### EXERCISE INPUTS ###

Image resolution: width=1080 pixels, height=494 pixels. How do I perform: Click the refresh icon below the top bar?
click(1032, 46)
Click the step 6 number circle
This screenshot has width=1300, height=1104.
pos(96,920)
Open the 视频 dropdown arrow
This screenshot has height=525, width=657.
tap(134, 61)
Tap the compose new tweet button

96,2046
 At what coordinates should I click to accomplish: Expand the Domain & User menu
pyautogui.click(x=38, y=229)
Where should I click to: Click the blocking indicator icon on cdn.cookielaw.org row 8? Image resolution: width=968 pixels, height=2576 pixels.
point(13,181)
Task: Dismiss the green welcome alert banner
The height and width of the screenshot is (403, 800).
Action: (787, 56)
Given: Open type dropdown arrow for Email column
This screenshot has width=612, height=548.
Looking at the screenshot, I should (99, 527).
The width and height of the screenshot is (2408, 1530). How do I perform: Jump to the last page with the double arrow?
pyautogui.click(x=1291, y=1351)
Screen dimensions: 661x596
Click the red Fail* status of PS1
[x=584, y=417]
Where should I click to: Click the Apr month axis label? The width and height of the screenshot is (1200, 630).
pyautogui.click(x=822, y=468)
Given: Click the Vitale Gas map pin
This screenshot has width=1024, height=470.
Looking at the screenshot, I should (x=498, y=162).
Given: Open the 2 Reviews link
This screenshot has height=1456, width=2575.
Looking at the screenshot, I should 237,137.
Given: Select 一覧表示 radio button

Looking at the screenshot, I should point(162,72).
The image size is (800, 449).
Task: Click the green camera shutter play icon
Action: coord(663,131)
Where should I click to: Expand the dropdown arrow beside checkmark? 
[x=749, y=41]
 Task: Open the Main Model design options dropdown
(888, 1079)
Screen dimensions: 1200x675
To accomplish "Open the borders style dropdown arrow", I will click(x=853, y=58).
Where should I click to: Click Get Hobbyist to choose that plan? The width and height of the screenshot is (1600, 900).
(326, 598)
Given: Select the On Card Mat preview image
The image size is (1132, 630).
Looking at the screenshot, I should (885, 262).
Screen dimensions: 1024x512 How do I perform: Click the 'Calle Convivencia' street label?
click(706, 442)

###

*EXERCISE PROMPT*. Write every line of the entries again, word for word.

*ANSWER SPACE*.
Image resolution: width=1080 pixels, height=494 pixels. How do I perform: Click the refresh icon below the top bar?
click(1032, 46)
Click the step 6 number circle
This screenshot has width=1300, height=1104.
pos(96,920)
Open the 视频 dropdown arrow
This screenshot has height=525, width=657.
tap(134, 61)
Tap the compose new tweet button

96,2046
 At what coordinates should I click to accomplish: Expand the Domain & User menu
pyautogui.click(x=38, y=229)
Where should I click to: Click the blocking indicator icon on cdn.cookielaw.org row 8? Image resolution: width=968 pixels, height=2576 pixels.
point(13,181)
Task: Dismiss the green welcome alert banner
The height and width of the screenshot is (403, 800).
Action: (787, 56)
Given: Open type dropdown arrow for Email column
This screenshot has width=612, height=548.
Looking at the screenshot, I should (99, 527).
The width and height of the screenshot is (2408, 1530). How do I perform: Jump to the last page with the double arrow?
pyautogui.click(x=1291, y=1351)
Screen dimensions: 661x596
Click the red Fail* status of PS1
[x=584, y=417]
Where should I click to: Click the Apr month axis label? The width and height of the screenshot is (1200, 630).
pyautogui.click(x=822, y=468)
Given: Click the Vitale Gas map pin
This screenshot has width=1024, height=470.
Looking at the screenshot, I should (x=498, y=162).
Given: Open the 2 Reviews link
This screenshot has height=1456, width=2575.
Looking at the screenshot, I should 237,137.
Given: Select 一覧表示 radio button

Looking at the screenshot, I should point(162,72).
The image size is (800, 449).
Task: Click the green camera shutter play icon
Action: coord(663,131)
Where should I click to: Expand the dropdown arrow beside checkmark? 
[x=749, y=41]
 Task: Open the Main Model design options dropdown
(888, 1079)
Screen dimensions: 1200x675
To accomplish "Open the borders style dropdown arrow", I will click(x=853, y=58).
Where should I click to: Click Get Hobbyist to choose that plan? The width and height of the screenshot is (1600, 900).
(326, 598)
Given: Select the On Card Mat preview image
The image size is (1132, 630).
Looking at the screenshot, I should (885, 262).
Screen dimensions: 1024x512 How do I perform: Click the 'Calle Convivencia' street label?
click(706, 442)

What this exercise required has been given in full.